Excerpted text >>
↓↓↓

China Keeps Benchmark Rates Unchanged As Expected
China’s central bank maintained its benchmark rates on Thursday, as widely expected, as the economy logged a strong growth after the unwinding of zero-Covid policy.
The People’s Bank of China left its one-year loan prime rate, or LPR, unchanged at 3.65 percent. Similarly, the five-year LPR, the benchmark for mortgage rates, was retained at 4.30 percent.
Earlier, the bank had reduced the five-year LPR rate by 15 basis points each in May and August 2022, and by 5 basis points in January 2022. The one-year LPR was last lowered in August 2022.
The LPR is fixed monthly based on the submission of 18 banks, though Beijing has influence over the rate-setting. The LPR replaced the central bank’s traditional benchmark lending rate in August 2019.
Markets widely anticipated the PBoC to hold the LPR today as the medium-term lending facility, or MLF, which acts as a guide to the LPR, was kept unchanged early this week.

↑↑↑

The data >>

↓↓↓

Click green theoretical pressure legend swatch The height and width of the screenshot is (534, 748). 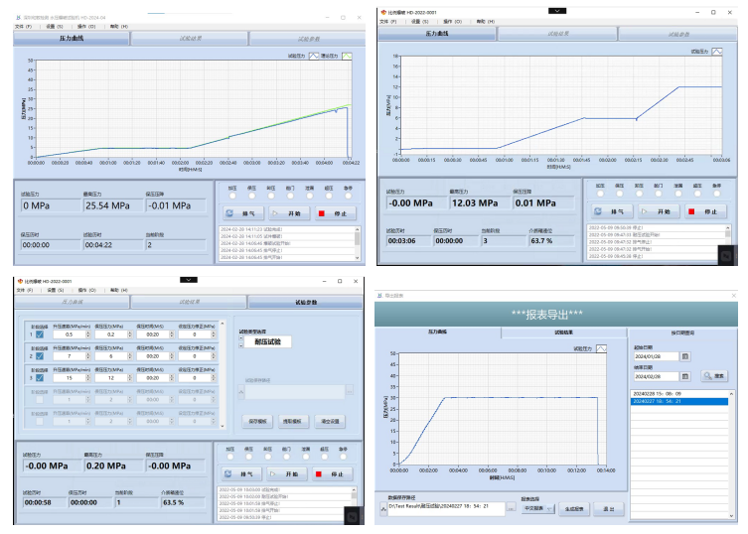tap(347, 57)
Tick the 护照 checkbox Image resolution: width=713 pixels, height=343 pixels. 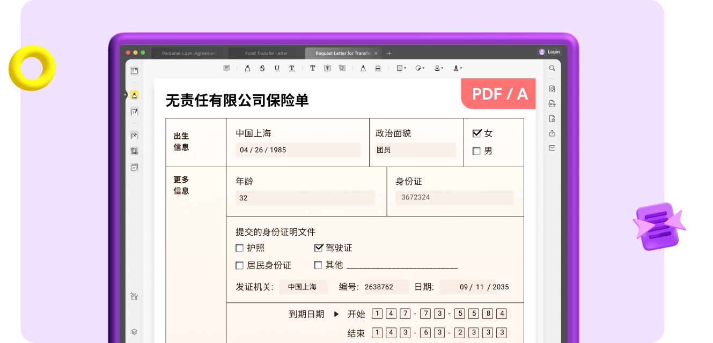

↑↑↑

Required work >>
A: Duplicate the article on China's benchmark rates word for word, starting at "Earlier, the bank" and ending at "in August 2019.".
B: Answer these questions from the article on China's benchmark rates:
(i) At what rate did the People's Bank of China keep its one-year LPR?
(ii) By how many basis points was the five-year LPR cut in January 2022?
(iii) How many banks' submissions is the LPR fixed on each month?

Task-by-task answers >>
A:
Earlier, the bank had reduced the five-year LPR rate by 15 basis points each in May and August 2022, and by 5 basis points in January 2022. The one-year LPR was last lowered in August 2022.
The LPR is fixed monthly based on the submission of 18 banks, though Beijing has influence over the rate-setting. The LPR replaced the central bank’s traditional benchmark lending rate in August 2019.

B:
(i) 3.65 percent
(ii) 5 basis points
(iii) 18 banks